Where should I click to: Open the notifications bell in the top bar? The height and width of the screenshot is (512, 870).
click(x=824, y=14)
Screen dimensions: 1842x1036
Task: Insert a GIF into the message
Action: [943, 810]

====

» WHAT YOU HAVE TO DO
Give every entry again, character for character.

» EXERCISE SOLUTION
Where should I click to: Open the notifications bell in the top bar? The height and width of the screenshot is (512, 870).
click(x=824, y=14)
Screen dimensions: 1842x1036
Task: Insert a GIF into the message
Action: [943, 810]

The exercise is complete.